Apple is infringing on Qualcomm’s intellectual property and must stop selling certain iPhones in Germany, a court in Munich found Thursday.
It’s the latest battle in a long-running war between the San Diego chipmaker, which accuses Apple of using technology derived from its patents without paying, and the Cupertino behemoth, which accuses Qualcomm of overcharging for its innovations and seeking to create a monopoly.
The ruling means Apple must stop selling iPhone 7 and 8 devices in its 15 stores in Germany. But to enforce the order, Qualcomm must pay two security deposits of 668.4 million euros (about $761 million) — one for Apple and another for its Apple Distribution International subsidiary.
Apple plans to appeal the ruling.
“Qualcomm’s campaign is a desperate attempt to distract from the real issues between our companies,” Apple said in a statement. “Their tactics, in the courts and in their everyday business, are harming innovation and harming consumers.”
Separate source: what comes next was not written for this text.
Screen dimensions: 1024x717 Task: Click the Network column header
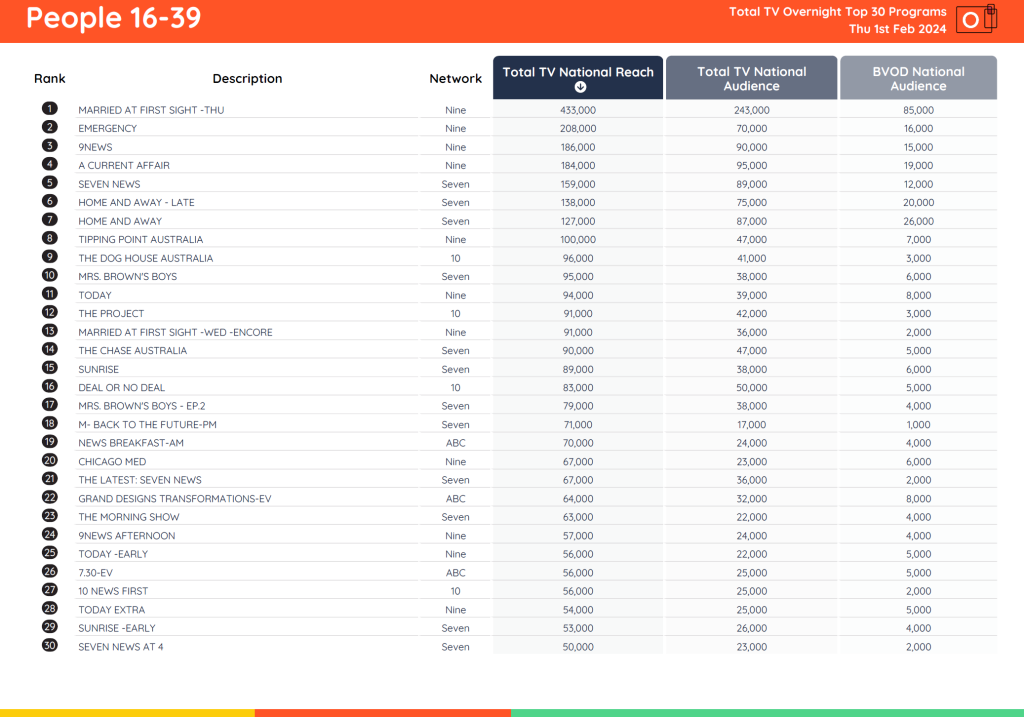coord(455,78)
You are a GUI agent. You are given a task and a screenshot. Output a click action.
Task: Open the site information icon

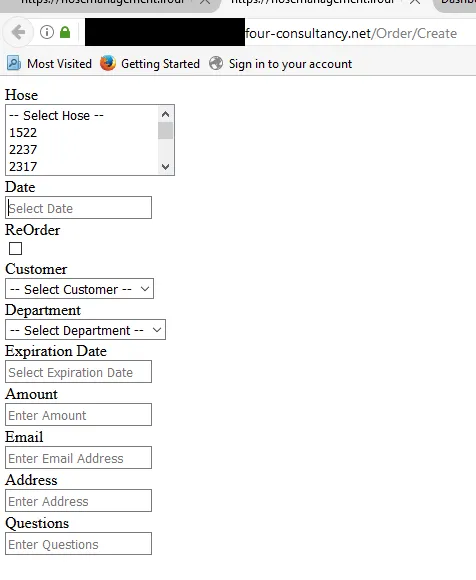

The legal conflict between the two tech giants dates to January 2017, when Apple sued Qualcomm for extracting what it called “unreasonable” costs in royalties for iPhones using technology based on Qualcomm patents. The arena has shifted from California to China and now to Germany, as Apple has supported efforts by Washington and Seoul to investigate Qualcomm on antitrust grounds.
At stake is the amount of money Apple must pay Qualcomm for every iPhone it sells.